### Instructions for the task:
Rewrite the records, starting at the line that has "You are a computer-use" and stopping after the line that has "click(x=36, y=308)", with "avatar photo" changed to "profile picture" and nothing else altered. Leave the pictures out of your answer.

### Pointing records for screenshots and pages:
—————
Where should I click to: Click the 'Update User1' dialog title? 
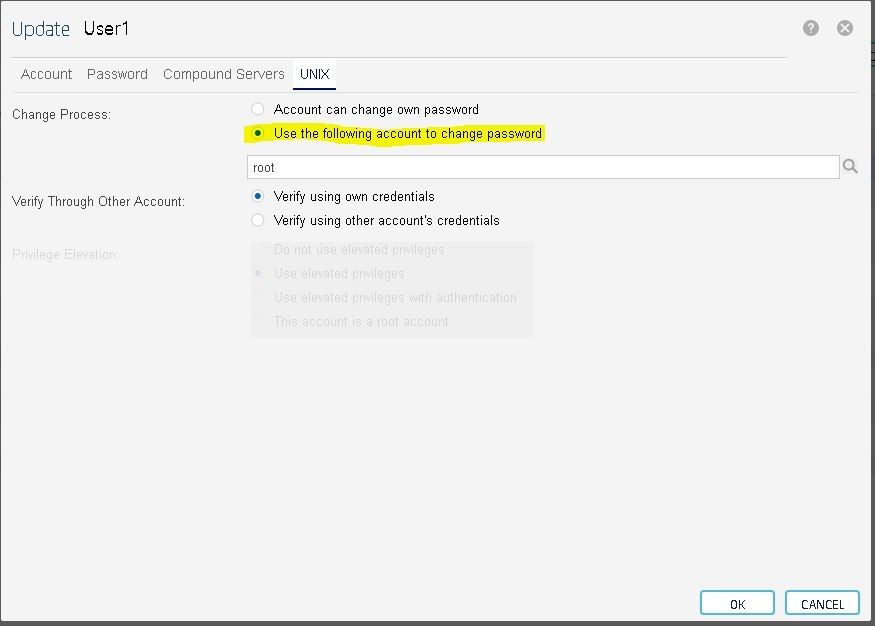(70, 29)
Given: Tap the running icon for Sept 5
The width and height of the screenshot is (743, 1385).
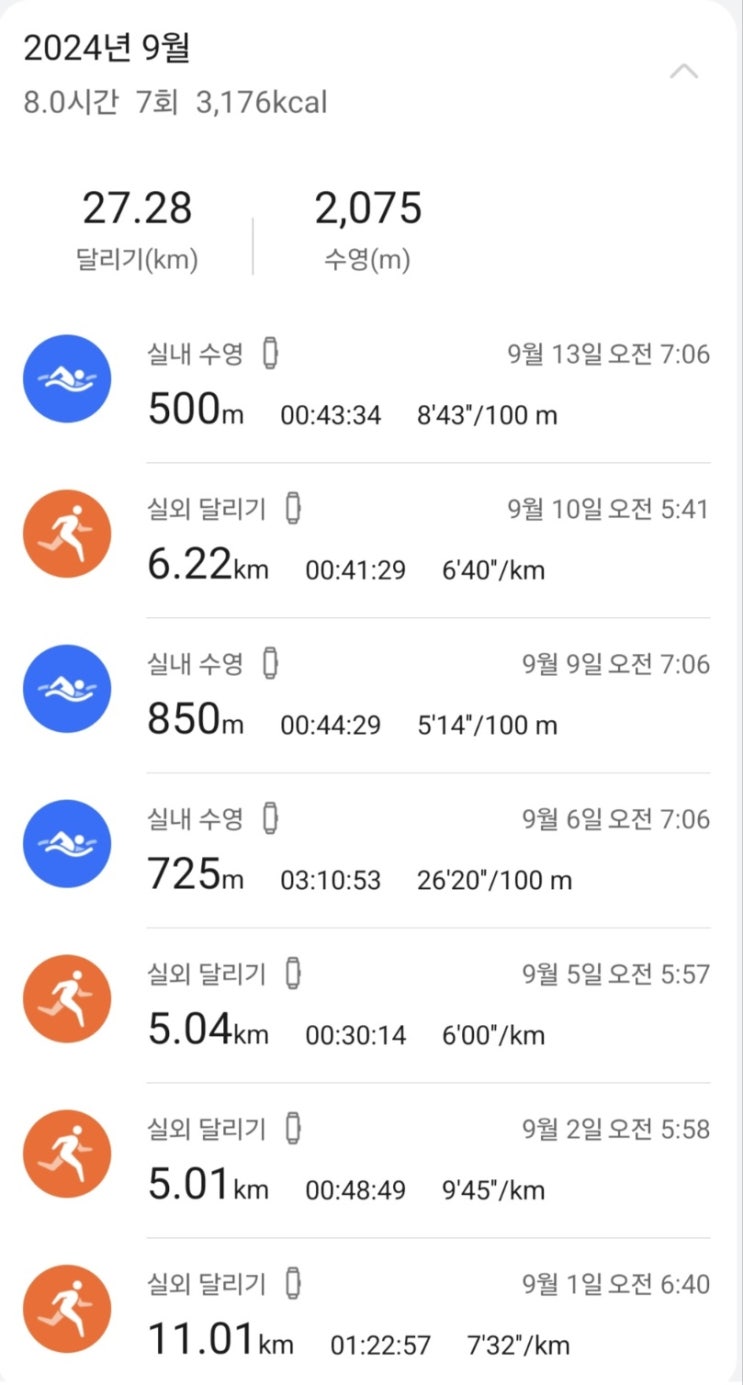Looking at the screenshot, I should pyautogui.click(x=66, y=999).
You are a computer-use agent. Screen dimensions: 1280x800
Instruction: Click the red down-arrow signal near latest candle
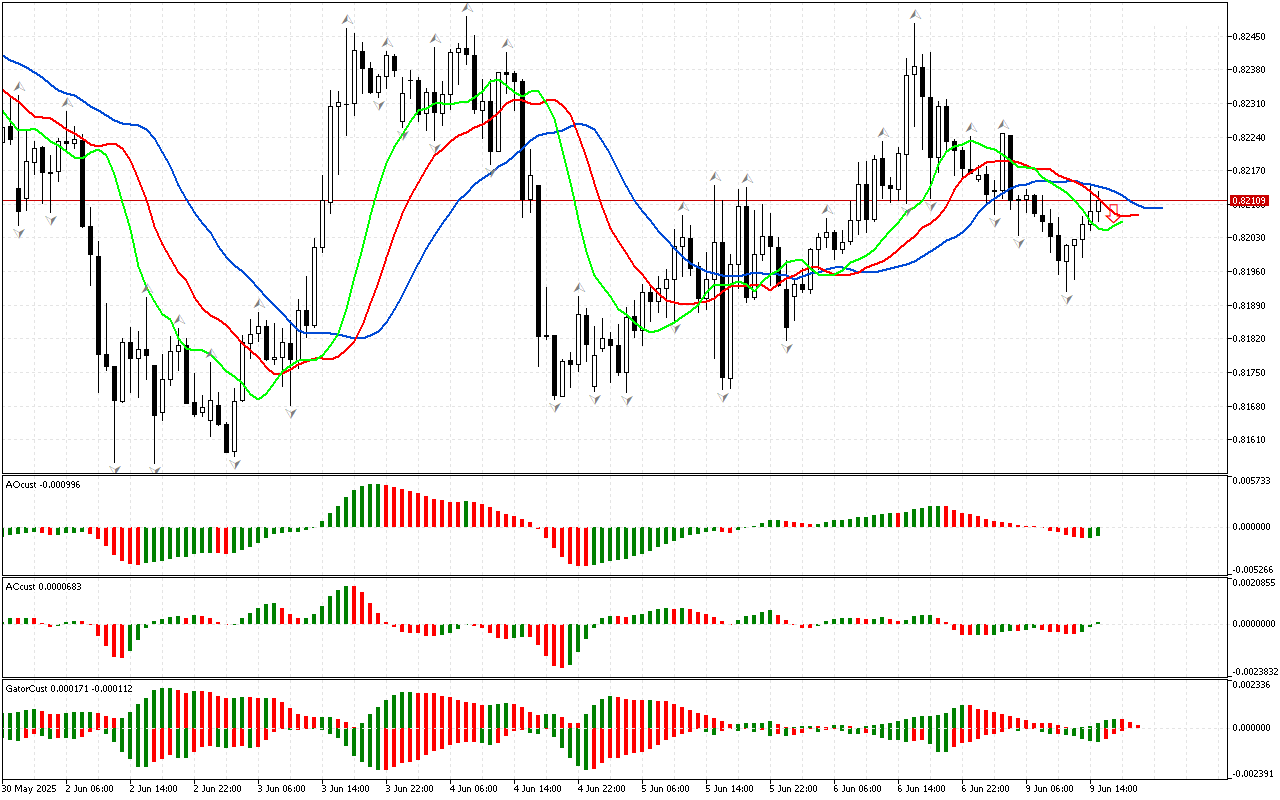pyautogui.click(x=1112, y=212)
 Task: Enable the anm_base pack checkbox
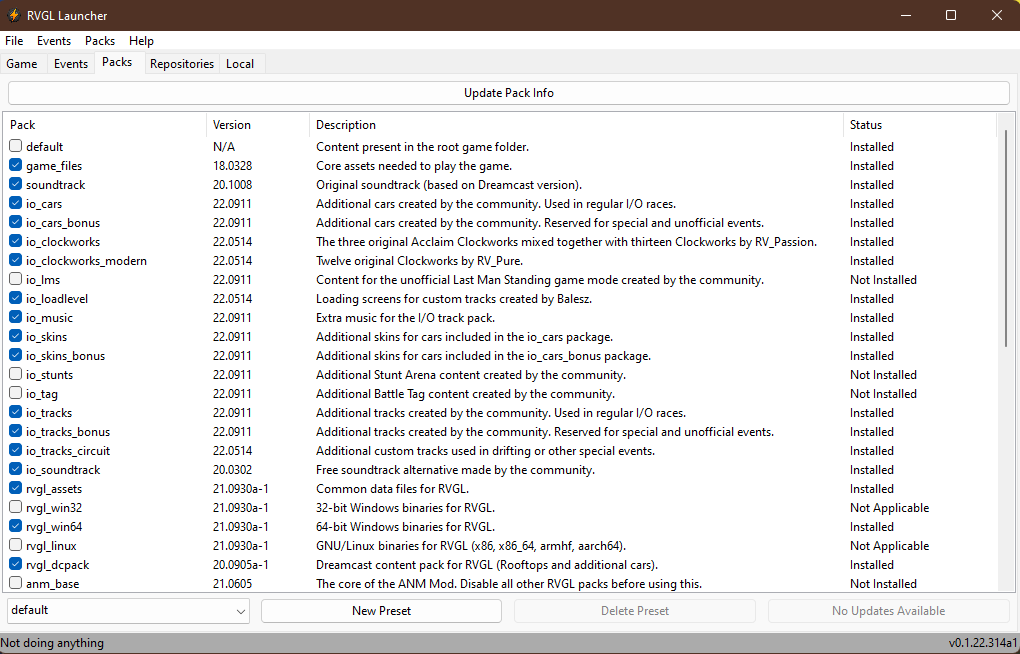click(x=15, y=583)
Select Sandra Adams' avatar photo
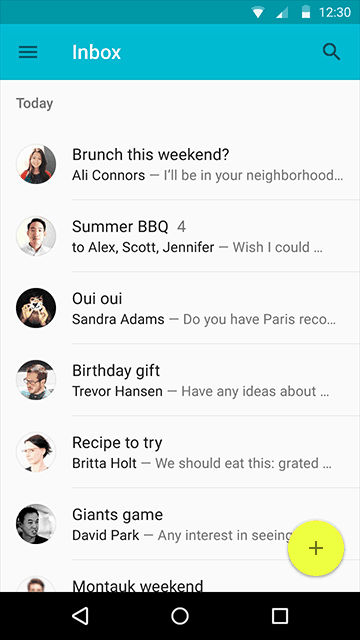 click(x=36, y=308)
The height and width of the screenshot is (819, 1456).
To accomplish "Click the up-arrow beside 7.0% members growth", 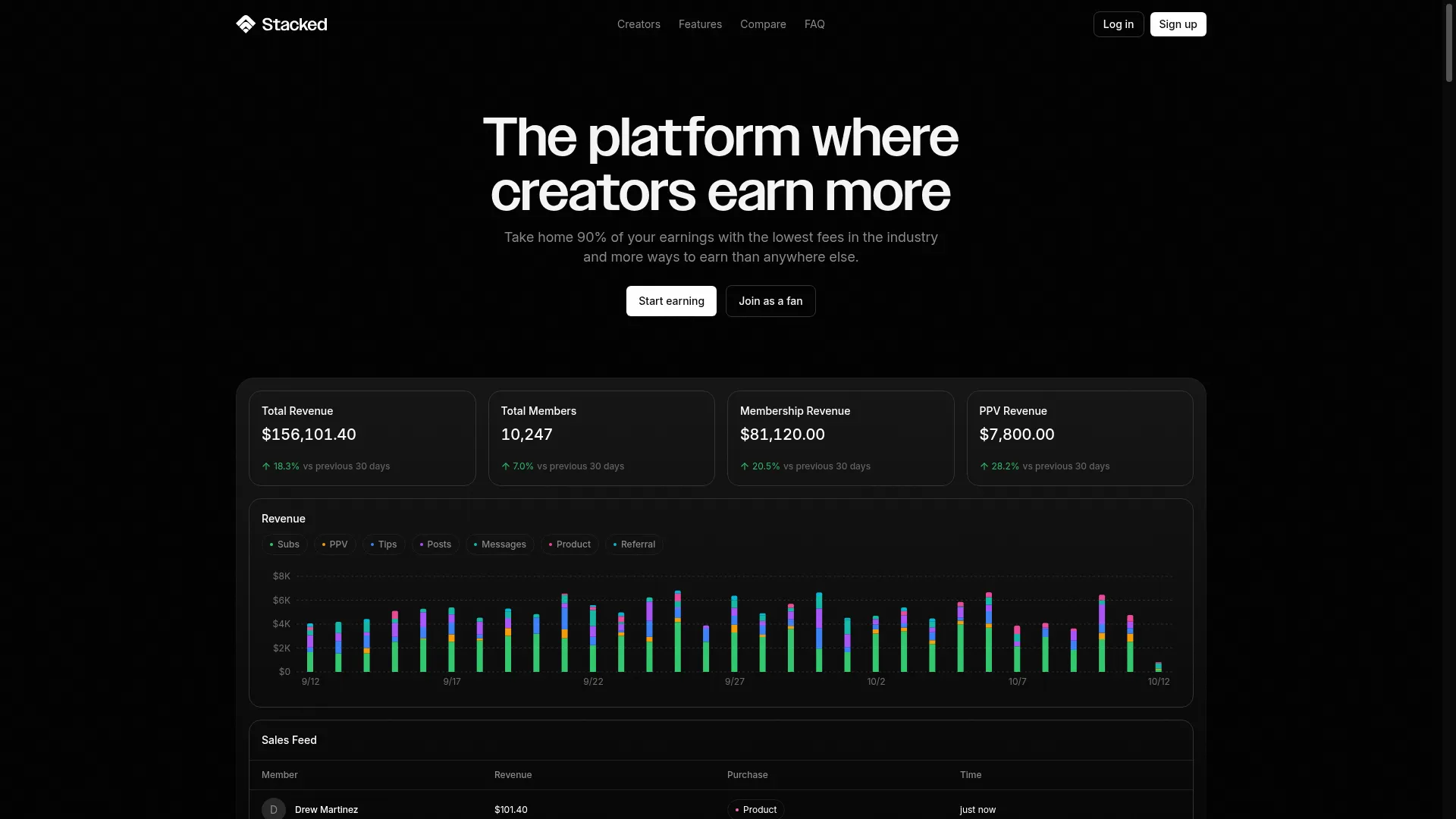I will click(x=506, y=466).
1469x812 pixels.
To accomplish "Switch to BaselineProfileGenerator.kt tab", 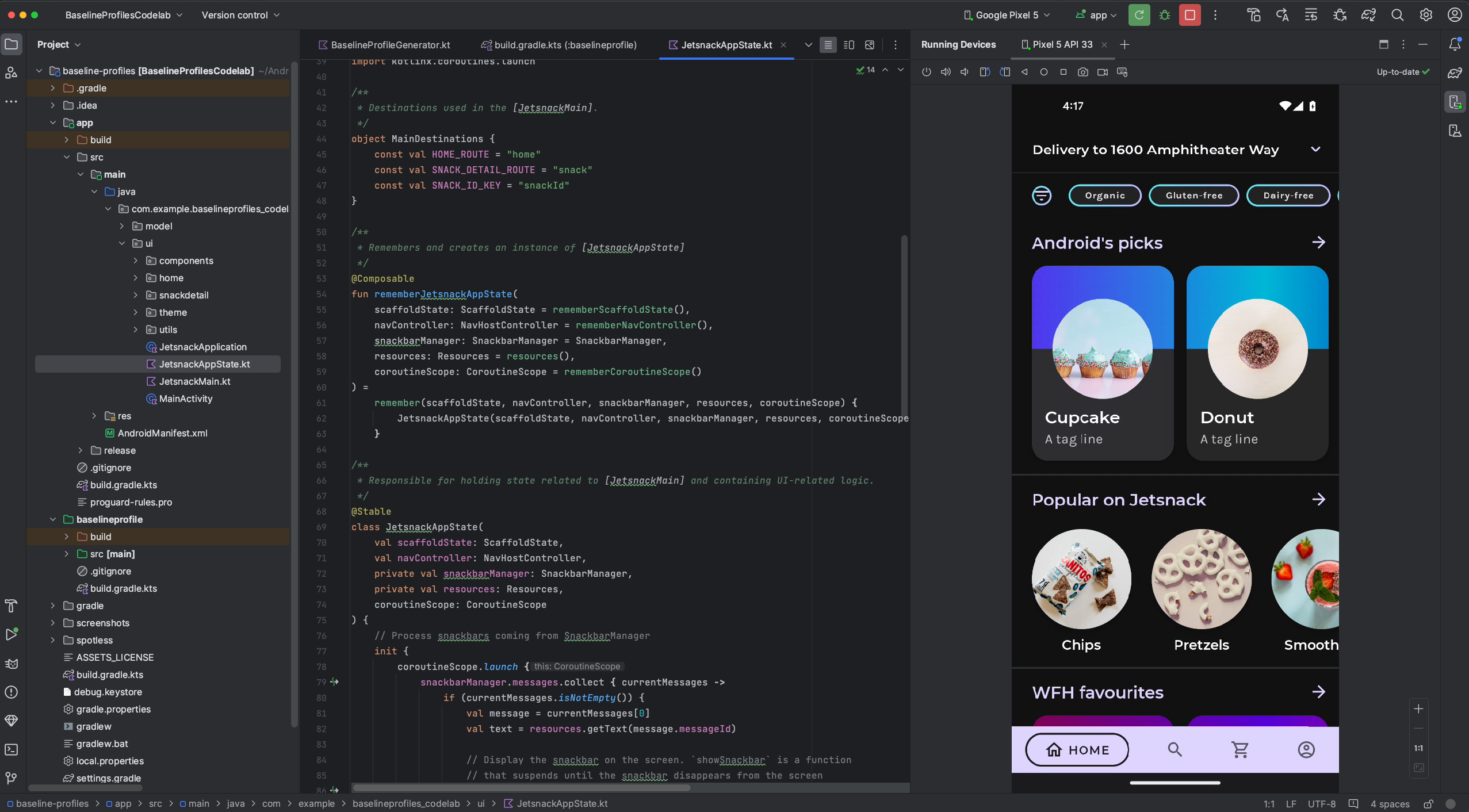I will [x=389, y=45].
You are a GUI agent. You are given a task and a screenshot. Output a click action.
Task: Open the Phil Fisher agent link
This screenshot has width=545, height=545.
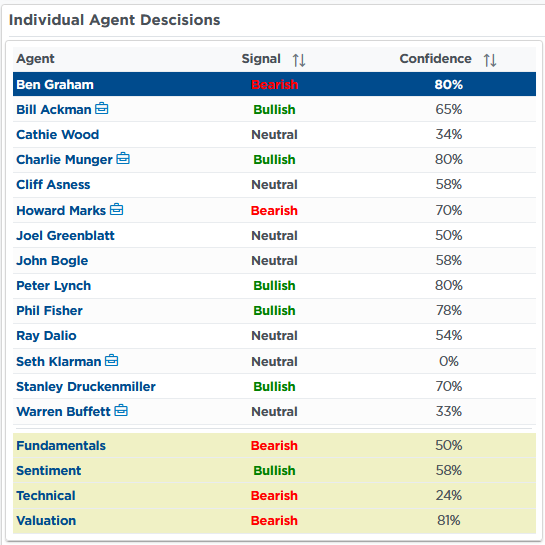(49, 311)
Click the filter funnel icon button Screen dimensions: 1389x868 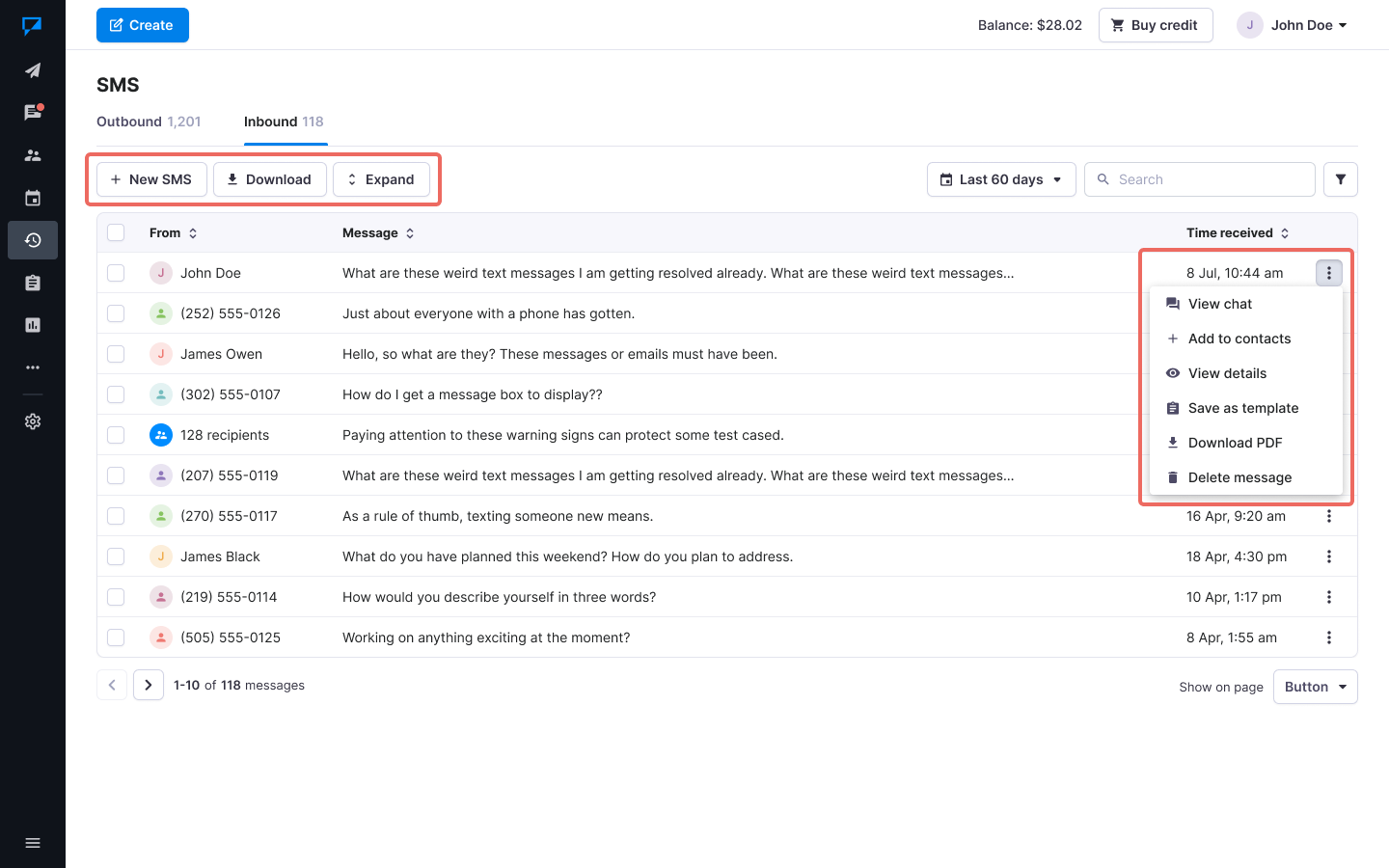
—————
### Completed exercise:
You are a computer-use agent. Screen dimensions: 1280x800
Instruction: Click the red down-arrow signal near latest candle
pyautogui.click(x=1112, y=212)
 Task: Enable the anm_base pack checkbox
click(x=15, y=583)
Select Sandra Adams' profile picture
 click(x=36, y=308)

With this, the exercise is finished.